### Exercise tasks
- A) In the inquest report, how long had Karl Mills's relatives gone without hearing from him before they alerted police?
- B) Return the part of the inquest report that starts at the words "Speaking after his" and stops after "in his blood.", copied word for word.

### Extract provided
== Segment start ==

Family question ruling on drugs death man

Body had three times fatal dose of heroin and cocaine

RELATIVES say questions remain unanswered after a coroner ruled that a man died at his Upper Holloway home from a massive drugs overdose.
Karl Mills, 41, was found dead after relatives who had not heard from him in three weeks alerted police.
Police broke in through a window of his Ujima Court home in Hornsey Rise in January to find him dead on top of the covers of his bed, a cigarette lighter in one hand and crack pipes lying nearby.
He was found with three times the fatal dose of two types of drugs in his system.
Speaking after his inquest yesterday (Thursday), his uncle, Fitz Hoffman, called for a more thorough investigation.
He said his nephew’s death had come as a shock to the family, who were aware that he drank and smoked cannabis. “I know he drank – most people do – but I wasn’t aware he used anything else,” said Mr Hoffman.
The St Pancras coroner read out a pathologist’s report which stated Mr Mills had three times the lethal dose of heroin and three times the lethal dose of crack cocaine in his blood.
But Mr Hoffman does not believe his nephew, a paranoid schizophrenic, was addicted to heroin, or that his death has been fully explained.
He recalled Mr Mills’ love of Queen’s Park Rangers football club and described him as a “tremendous footballer”. Mr Hoffman added: “He was a very bubbly sort of person, a happy-go-lucky Afro-Caribbean lad.”

== Segment end ==

### Given information
== Segment start ==

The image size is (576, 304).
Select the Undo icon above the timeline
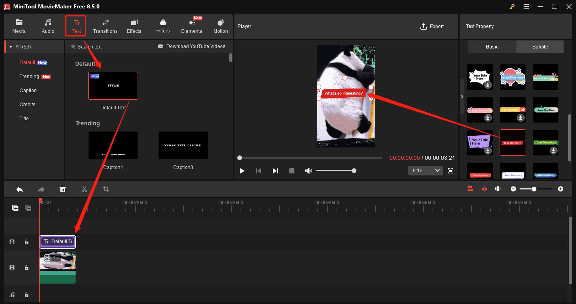20,189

== Segment end ==

### Exercise results
- A) Three weeks.

- B)
Speaking after his inquest yesterday (Thursday), his uncle, Fitz Hoffman, called for a more thorough investigation.
He said his nephew’s death had come as a shock to the family, who were aware that he drank and smoked cannabis. “I know he drank – most people do – but I wasn’t aware he used anything else,” said Mr Hoffman.
The St Pancras coroner read out a pathologist’s report which stated Mr Mills had three times the lethal dose of heroin and three times the lethal dose of crack cocaine in his blood.